Employee incentive programmes are initiatives designed to attract, engage and retain valuable staff. Not only can companies use these programmes to motivate and reward positive behaviour, it can also serve to boost morale and promote the company culture. Thus, establishing the vital building blocks of a winning team and business.

And it works: research shows, ‘immediate rewards increase intrinsic motivation by linking an activity and a goal; employees rewarded more frequently are more motivated to complete associated tasks.’

It goes on to note that, ‘incentive programmes can increase employee performance by as much as 44% and can motivate up to 66% of employees to remain with their company.’

The research further reveals, ‘companies that use tangible sales incentives also see annual revenue increases that are three times higher than companies that don’t utilise incentive programmes.’

Worldwide, the worth of such programmes is recognised by companies, with the incentive industry valued at over $100 billion, underscoring the value proposition of this approach.

As can be expected from a billion-dollar industry, there are a multitude of incentive programmes from which to select. It’s therefore important that companies take the time to choose one that best aligns with their business culture and is enticing to the majority of their workforce.

The Incentive Company supports a considered approach to the selection of an incentive programme, stating: “Incentive or reward programmes come in different shapes and sizes and will vary from one company to the next depending on objectives, intent and budget. It doesn’t matter whether your business is small or large – if the programme is simple and easy to understand if the goals are clear and achievable, and if the rewards are valued – your programme will succeed.”

Incentives are broadly classified into two classes – monetary and non-monetary. Below are some practical incentives available that have proven results.

Monetary Employee Incentives

Simply put, monetary incentives provide financial rewards to employees. These incentives play a vital role in frontline worker retention, especially as these workers are, more often than not, from low to middle-income families.

  • Rewarding Performance – Top Achievers

These can include salary increases, sign-on bonuses, referral bonuses, year-end bonuses, profit sharing and stock options, all of which are linked to a performance metric. To avoid any disappointment or misunderstandings related to the performance requirements for these incentives, clear guidelines regarding how employees qualify for these are very important.

  • Financial Aid – Creating Opportunity

Financial support of staff can take several forms, including bursaries, loans, meal vouchers for a cafeteria, or additional support such as a dearness allowance.

Whilst these can be very attractive, especially to frontline workers in developing countries, it must be noted that the effectiveness of such financial incentives differs between employee levels and generations.

  • Airtime, Gift Cards and/or Vouchers – Quick Recognition

These incentives offer a simple yet effective way to reward employees on a large scale. Especially as it is very easy and convenient to distribute electronic gift cards or airtime to a large and dispersed workforce.
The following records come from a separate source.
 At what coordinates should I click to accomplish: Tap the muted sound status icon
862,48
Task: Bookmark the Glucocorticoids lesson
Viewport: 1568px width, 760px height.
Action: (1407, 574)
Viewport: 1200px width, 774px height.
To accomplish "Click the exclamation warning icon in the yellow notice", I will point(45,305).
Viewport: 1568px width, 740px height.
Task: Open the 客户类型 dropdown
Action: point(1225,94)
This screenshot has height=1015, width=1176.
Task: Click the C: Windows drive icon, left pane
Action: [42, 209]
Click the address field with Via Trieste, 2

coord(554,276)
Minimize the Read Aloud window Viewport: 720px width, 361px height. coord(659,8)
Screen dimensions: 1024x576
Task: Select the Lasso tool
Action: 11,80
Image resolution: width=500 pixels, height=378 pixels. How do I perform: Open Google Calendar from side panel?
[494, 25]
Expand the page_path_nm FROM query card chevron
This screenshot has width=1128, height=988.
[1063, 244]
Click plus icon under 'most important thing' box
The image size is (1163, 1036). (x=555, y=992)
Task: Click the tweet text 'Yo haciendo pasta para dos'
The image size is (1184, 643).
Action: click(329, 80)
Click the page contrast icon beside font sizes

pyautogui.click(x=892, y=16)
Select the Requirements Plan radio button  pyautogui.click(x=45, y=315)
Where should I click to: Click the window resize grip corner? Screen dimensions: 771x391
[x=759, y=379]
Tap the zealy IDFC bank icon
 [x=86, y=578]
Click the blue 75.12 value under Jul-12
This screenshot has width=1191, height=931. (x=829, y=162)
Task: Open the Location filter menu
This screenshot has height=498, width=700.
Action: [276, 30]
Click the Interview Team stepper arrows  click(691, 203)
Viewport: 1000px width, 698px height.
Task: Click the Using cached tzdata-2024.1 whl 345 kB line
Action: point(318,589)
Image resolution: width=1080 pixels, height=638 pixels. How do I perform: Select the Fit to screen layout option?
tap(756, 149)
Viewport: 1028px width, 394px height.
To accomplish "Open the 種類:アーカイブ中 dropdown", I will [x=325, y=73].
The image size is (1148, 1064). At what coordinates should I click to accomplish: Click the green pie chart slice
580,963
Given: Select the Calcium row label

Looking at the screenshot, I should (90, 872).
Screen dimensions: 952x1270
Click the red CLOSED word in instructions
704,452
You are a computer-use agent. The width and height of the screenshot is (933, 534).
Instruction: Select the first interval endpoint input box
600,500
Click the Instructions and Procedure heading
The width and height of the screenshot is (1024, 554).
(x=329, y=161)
Many employees prefer gift cards to cash as it is more memorable and allows for guilt-free spending on items they would not have bought otherwise.

Non-monetary Employee Incentives

Non-monetary incentives are non-cash rewards, and can include branded or custom uniforms, time off for volunteer work, and one-on-one meetings to ascertain work goals and how the company can help them grow.

Non-monetary incentives have been on the rise over the past few years, with more employers and employees preferring this form of incentive. This increasing preference is attributed to the fact that non-monetary incentives are more memorable, are easier to separate from pay (it’s not just more cash deposited into a worker’s bank account), have more emotional value and are easier to talk about with others.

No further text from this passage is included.